• _Teks pilihan_:
- - -
IDXChannel — Transformasi dan restrukturisasi Badan Usaha Milik Negara (BUMN) mulai menunjukkan dampak terhadap efisiensi dan kinerja perusahaan. Presiden Prabowo Subianto menyebut penghematan biaya overhead BUMN telah mencapai sekitar Rp50 triliun, sementara laba sejumlah BUMN pada semester I-2026 juga meningkat signifikan.
“Pada tahun 2025 keuntungan BUMN mencapai Rp326 triliun, naik 75,3 persen dari tahun 2024. Dividen BUMN yang disetor tahun 2025 mencapai Rp142,3 triliun, naik 67 persen dari tahun 2024,” kata Prabowo dalam pidatonya, Jumat (14/8/2026).
- - -
• _Bahan yang diberikan_:
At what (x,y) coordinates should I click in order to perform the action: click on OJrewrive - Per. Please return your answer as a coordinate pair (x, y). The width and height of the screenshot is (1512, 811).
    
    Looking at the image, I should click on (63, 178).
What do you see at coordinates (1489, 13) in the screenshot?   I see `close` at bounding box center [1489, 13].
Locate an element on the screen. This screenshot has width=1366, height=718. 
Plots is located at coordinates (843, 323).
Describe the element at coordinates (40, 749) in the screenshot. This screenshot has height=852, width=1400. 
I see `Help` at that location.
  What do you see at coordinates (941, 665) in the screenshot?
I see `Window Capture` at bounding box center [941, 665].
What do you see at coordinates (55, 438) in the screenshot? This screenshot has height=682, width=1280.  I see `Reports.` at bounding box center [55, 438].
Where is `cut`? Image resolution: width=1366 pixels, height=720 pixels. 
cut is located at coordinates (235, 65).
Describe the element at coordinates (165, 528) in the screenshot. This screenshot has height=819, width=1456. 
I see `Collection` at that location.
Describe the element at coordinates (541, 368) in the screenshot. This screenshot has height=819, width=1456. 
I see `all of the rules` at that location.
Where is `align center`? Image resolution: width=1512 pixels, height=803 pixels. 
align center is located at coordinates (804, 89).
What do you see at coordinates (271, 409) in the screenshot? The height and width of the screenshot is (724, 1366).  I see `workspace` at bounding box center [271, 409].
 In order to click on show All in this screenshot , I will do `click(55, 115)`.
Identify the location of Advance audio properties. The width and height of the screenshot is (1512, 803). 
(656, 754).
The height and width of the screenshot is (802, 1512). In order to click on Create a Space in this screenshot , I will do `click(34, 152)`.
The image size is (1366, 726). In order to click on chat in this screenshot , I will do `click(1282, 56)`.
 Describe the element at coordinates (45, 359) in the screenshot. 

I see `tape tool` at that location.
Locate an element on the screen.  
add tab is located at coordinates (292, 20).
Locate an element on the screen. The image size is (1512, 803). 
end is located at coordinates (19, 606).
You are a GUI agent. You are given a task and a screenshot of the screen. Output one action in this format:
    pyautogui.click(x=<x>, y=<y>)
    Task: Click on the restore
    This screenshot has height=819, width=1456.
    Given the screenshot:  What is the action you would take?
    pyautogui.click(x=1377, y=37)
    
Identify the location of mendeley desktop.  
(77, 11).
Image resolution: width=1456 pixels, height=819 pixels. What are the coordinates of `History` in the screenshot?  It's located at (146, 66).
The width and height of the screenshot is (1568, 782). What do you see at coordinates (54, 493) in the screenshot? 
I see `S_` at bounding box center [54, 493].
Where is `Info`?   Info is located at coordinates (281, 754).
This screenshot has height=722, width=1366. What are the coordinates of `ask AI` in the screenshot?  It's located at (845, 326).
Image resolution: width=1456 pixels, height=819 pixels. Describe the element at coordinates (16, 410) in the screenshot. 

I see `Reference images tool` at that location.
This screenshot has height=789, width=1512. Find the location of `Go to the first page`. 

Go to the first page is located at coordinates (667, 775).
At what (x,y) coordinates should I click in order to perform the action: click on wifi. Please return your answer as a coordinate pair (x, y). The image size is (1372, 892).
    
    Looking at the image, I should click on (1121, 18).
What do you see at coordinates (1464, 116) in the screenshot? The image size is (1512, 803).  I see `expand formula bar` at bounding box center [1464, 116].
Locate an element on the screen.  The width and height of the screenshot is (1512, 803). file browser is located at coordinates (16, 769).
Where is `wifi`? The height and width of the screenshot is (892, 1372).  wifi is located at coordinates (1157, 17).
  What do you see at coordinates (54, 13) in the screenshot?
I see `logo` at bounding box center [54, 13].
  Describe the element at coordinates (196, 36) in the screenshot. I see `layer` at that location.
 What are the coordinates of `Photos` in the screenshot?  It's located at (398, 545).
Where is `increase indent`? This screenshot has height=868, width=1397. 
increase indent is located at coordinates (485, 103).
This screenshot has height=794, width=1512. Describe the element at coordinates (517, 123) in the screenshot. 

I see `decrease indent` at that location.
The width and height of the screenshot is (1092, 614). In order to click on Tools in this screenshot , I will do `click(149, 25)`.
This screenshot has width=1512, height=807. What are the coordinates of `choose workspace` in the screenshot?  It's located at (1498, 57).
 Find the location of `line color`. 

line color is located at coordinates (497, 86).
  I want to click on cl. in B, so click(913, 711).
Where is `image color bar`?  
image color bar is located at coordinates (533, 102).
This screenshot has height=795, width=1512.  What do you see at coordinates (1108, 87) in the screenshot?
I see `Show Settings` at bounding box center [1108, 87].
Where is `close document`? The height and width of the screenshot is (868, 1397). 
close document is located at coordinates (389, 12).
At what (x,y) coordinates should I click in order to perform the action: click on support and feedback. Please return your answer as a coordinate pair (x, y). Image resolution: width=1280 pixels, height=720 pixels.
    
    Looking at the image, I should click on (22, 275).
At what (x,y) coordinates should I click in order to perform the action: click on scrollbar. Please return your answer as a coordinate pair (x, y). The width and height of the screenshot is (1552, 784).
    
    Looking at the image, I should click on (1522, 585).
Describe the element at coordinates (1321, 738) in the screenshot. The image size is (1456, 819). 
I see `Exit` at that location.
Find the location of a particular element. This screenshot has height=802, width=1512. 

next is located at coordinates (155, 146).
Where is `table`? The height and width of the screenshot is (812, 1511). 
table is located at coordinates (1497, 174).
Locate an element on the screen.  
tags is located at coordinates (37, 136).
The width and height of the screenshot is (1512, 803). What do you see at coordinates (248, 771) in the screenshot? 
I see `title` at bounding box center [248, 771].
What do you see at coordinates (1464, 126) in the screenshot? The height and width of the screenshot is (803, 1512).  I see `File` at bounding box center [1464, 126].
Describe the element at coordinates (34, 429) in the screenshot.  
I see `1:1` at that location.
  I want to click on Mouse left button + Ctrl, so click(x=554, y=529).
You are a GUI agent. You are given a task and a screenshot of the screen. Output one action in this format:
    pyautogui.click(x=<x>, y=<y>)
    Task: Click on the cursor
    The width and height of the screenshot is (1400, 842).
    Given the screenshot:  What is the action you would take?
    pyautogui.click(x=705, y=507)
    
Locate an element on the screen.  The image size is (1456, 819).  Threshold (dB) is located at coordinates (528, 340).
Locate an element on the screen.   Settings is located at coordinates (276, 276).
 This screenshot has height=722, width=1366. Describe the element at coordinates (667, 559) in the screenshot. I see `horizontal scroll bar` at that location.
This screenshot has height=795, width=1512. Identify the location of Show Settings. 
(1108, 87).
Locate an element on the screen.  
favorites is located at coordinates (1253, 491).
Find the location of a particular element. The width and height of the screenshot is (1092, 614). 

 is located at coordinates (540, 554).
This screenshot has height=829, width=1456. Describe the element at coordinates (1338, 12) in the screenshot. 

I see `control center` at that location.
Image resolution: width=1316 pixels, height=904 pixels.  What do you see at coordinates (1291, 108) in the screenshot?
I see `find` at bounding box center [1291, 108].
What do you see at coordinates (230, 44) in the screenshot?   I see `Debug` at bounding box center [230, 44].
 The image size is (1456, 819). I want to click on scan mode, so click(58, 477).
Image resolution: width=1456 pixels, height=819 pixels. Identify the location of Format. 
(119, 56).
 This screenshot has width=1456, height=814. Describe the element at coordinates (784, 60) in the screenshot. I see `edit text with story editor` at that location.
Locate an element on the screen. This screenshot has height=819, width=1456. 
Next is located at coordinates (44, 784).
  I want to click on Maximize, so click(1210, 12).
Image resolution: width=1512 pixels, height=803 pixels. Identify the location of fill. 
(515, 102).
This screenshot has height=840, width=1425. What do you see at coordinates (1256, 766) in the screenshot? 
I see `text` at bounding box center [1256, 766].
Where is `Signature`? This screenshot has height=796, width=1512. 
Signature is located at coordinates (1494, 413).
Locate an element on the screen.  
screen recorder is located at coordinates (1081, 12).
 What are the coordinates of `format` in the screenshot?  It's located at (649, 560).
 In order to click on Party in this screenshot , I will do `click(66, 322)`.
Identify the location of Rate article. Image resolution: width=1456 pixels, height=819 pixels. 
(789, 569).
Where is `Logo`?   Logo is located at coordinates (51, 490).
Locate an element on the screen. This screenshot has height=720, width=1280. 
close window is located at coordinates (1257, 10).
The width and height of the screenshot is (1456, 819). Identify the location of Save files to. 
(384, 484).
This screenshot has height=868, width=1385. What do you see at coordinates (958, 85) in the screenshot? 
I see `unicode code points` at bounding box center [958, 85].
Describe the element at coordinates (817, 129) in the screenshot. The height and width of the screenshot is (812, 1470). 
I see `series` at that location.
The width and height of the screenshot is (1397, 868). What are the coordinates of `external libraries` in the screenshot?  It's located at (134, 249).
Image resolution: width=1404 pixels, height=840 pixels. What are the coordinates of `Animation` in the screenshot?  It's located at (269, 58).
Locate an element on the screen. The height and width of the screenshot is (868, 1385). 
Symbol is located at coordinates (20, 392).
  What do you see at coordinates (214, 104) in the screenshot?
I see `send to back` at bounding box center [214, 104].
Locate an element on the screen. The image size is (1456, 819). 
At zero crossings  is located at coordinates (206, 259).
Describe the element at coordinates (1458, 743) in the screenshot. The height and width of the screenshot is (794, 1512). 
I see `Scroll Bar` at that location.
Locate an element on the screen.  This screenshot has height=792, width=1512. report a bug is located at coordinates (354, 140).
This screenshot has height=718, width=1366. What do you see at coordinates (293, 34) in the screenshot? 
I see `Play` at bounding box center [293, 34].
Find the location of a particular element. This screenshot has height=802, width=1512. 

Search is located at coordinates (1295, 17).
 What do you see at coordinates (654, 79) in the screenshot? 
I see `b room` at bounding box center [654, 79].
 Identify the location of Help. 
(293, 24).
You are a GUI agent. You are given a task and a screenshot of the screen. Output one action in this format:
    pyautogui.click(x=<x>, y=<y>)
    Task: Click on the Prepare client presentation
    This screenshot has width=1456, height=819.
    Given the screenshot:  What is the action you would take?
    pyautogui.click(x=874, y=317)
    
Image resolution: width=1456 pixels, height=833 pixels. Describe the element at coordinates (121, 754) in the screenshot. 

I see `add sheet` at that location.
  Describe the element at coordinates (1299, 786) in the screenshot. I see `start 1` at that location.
- - -
• _Perintah A_: Salin persis bagian teks tentang kinerja BUMN dari "IDXChannel — Transformasi" sampai "juga meningkat signifikan.".
• _Perintah B_: Lanjutkan teks berita tentang kinerja BUMN mulai setelah kalimat terakhirnya.

• _Jawaban A_:
IDXChannel — Transformasi dan restrukturisasi Badan Usaha Milik Negara (BUMN) mulai menunjukkan dampak terhadap efisiensi dan kinerja perusahaan. Presiden Prabowo Subianto menyebut penghematan biaya overhead BUMN telah mencapai sekitar Rp50 triliun, sementara laba sejumlah BUMN pada semester I-2026 juga meningkat signifikan.

• _Jawaban B_:
Presiden juga menargetkan penghematan biaya BUMN terus meningkat hingga akhir 2026. Langkah tersebut merupakan bagian dari restrukturisasi korporasi untuk meningkatkan efisiensi dan nilai aset negara.
Sejalan dengan itu, COO Danantara Dony Oskaria menegaskan streamlining BUMN bukan tujuan akhir. Penataan korporasi harus dilanjutkan dengan optimalisasi aset agar memberikan produktivitas dan nilai tambah yang lebih besar bagi negara.